Opinion
21-cv-05966-EMC
09-17-2021
ORDER OF DISMISSAL
EDWARD M. CHEN, United States District Judge.
I. INTRODUCTION
Melvin Joseph Simmons, a prisoner at the California Substance Abuse Facility, filed this pro se civil rights action under 42 U.S.C. § 1983 to complain about a separate action considered by United States District Judge Lucy H. Koh (“Judge Koh”). See Docket No. 1 (“Complaint”). Mr. Simmons's Complaint is now before the Court for review under 28 U.S.C. § 1915A.
Docket citations refer to the docket for the instant action, unless otherwise specified.
II. BACKGROUND
On December 21, 2020, Mr. Simmons filed a lawsuit against California Correctional Health Care Services. See Docket No. 1, Simmons v. Cal. Corr. Health Care Servs., 5:20-cv-9282 (N.D. Cal. Dec. 21, 2020) (“CCHCS Action”). That action was assigned to Judge Koh.
Also on December 21, 2020, the Clerk of the Court sent Mr. Simmons a notice that he had neither paid the filing fee for nor moved to proceed in forma pauperis in the CCHCS Action. See Docket No. 3, CCHCS Action (“Clerk's Notice”). The Clerk's Notice informed Mr. Simmons that by January 18, 2021, he needed either to pay the filing or to move to proceed in forma pauperis, and that if he failed to do so his “action will be DISMISSED.” Id. (emphasis in original).
On February 2, 2021, this District received a check from Mr. Simmons. See Docket No. 11, CCHCS Action. The check was received and processed by a cashier in the Office of the Clerk of the Court in San Francisco. See id, CCHCS Action (showing that the check was received by “division 3” of this District). The receipt of the check was not reflected on the docket for the CCHCS Action at that time. See generally, Docket, CCHCS Action.
As of February 22, 2021, more than one month past the deadline given to Mr. Simmons in the Clerk's Notice, the docket for the CCHCS Action did not reflect any response from Mr. Simmons. See generally, Docket, CCHCS Action. Judge Koh therefore dismissed the CCHCS Action without prejudice. See Docket No. 4, CCHCS Action.
On March 12, 2021, Mr. Simmons objected that he had, in fact, paid the filing fee for the CCHCS Action, and attached an account statement which showed a “voluntary withdrawal” to a “U.S. dist[rict] court.” See Docket No. 6 at 3, CCHCS Action. The account statement neither identified the court to which payment had been sent, nor identified the case number of the action for which payment had been made. See id.

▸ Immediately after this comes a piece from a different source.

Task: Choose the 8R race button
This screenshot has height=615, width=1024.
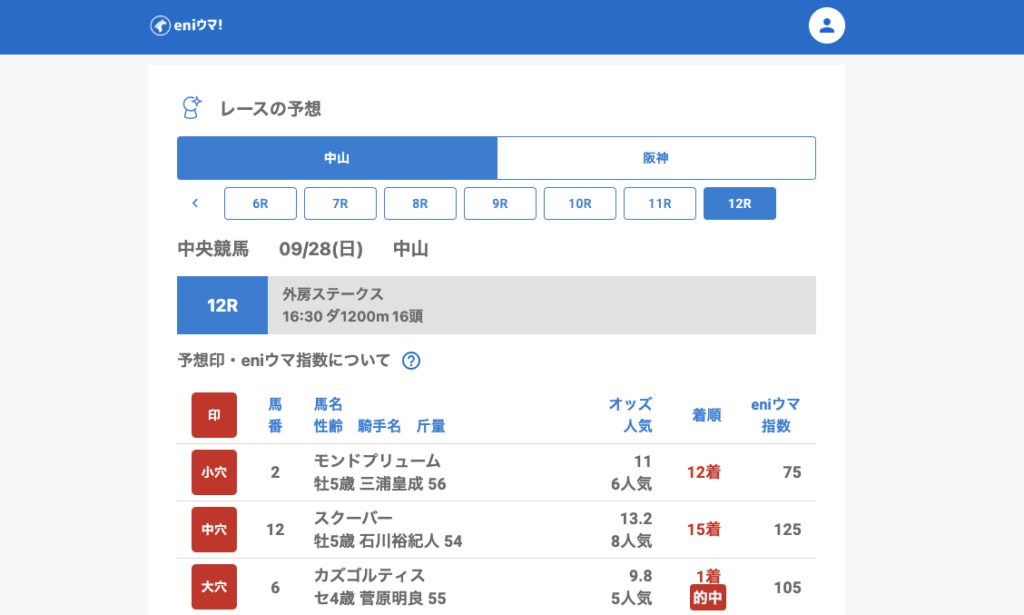Action: (420, 203)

On April 21, 2021, the Clerk of the Court found Mr. Simmons's check, and posted a “correct[ion]” to the docket for the CCHCS Action stating that Mr. Simmons's payment for the CCHCS Action had been received. See Docket No. 11. This payment was applied to the filing fee due for the CCHCS Action. See id. After the Clerk of the Court confirmed that Mr. Simmons had, in fact, responded to the Clerk's Notice, Judge Koh reopened the CCHCS Action and screened Mr. Simmons's complaint pursuant to 28 U.S.C. § 1915A. See Docket No. 12, CCHCS Action (screening complaint); see also 28 U.S.C. § 1915A(a) (requiring a district court to screen any “complaint in a civil action in which a prisoner seeks redress from a governmental entity or officer or employee of a governmental entity”). Judge Koh dismissed Mr. Simmons's complaint with leave to amend, and provided extensive instructions to Mr. Simmons on how to state a cognizable claim. See Docket No. 12, CCHCS Action.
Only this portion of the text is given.